Small business optimism soars in NFIB December survey
Posted January 10
UPBEAT OUTLOOK: Company owners' expectations for the economy surged after the election to the highest level since December 2004, the National Federation of Independent Business said Tuesday. The advocacy group said its Index of Small Business Optimism, compiled from a survey of 619 members, gained 7.4 points to 105.8 last month.
The number of owners who expect the economy to improve shot up 38 percentage points, while the number who expect their sales to rise increased 20 points. Since the recession, the components of the index have generally moved up only a few points at a time.
THE BIG PICTURE: The survey was in line with one taken by Wells Fargo & Co. immediately after Republican Donald Trump was elected president, which showed small business owners were feeling more upbeat. It also fit with a report by Thomson Reuters and PayNet that showed small businesses took out more loans and leases in November, a sign that owners felt more comfortable taking on debt.
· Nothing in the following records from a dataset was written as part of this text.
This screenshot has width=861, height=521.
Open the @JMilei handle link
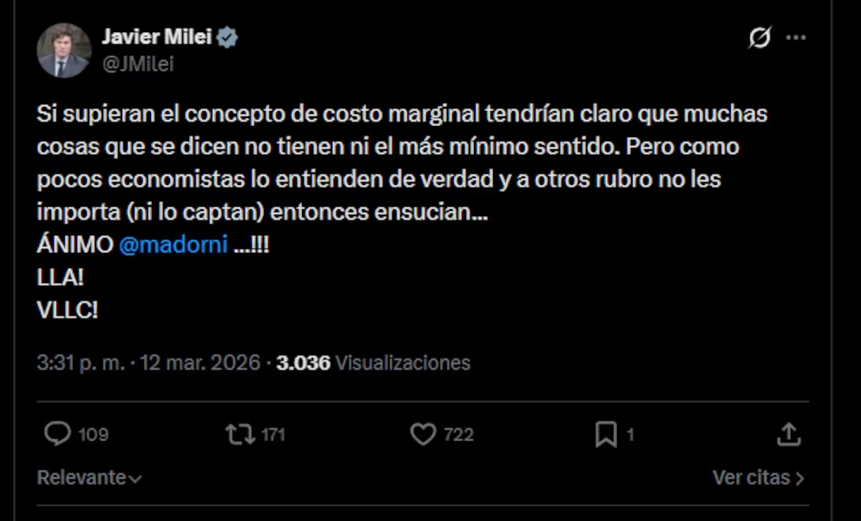point(138,64)
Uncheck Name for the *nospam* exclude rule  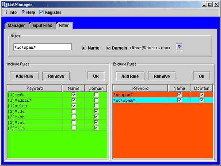tap(179, 95)
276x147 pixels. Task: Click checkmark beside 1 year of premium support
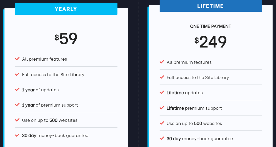point(17,105)
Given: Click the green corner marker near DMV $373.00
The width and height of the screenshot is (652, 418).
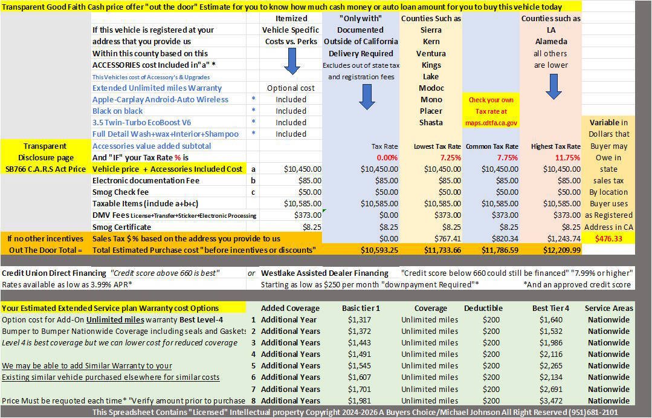Looking at the screenshot, I should pos(324,211).
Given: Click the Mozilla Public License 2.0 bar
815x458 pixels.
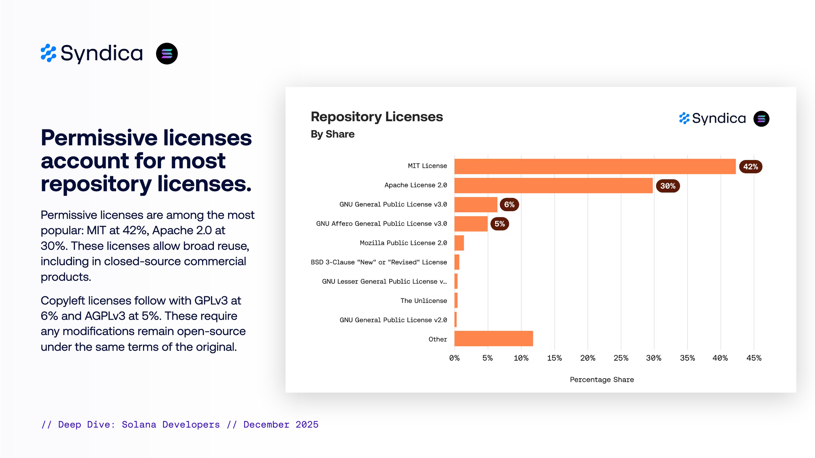Looking at the screenshot, I should coord(459,243).
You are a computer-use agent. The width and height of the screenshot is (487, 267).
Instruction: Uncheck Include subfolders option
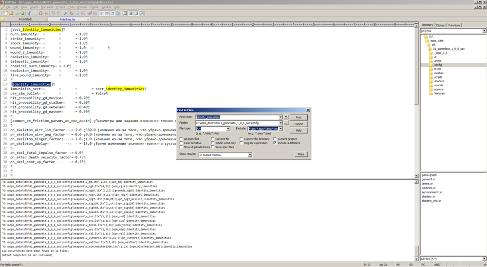(275, 143)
WHAT ABOUT JOBS: The NFIB report, like one last week from payroll provider ADP, showed that owners aren't in a rush to hire even as they're feeling more optimistic. NFIB members said they added 0.01 workers per company, a minimal increase. The number of owners who plan to hire rose 1 percentage point to 16 percent.
ADP reported that its small business customers added just 18,000 jobs in December. For the year, they averaged nearly 63,000 a month for all of 2016.
Many owners have said in surveys they won't hire until their revenue has increased to a level that justifies taking on more staffers.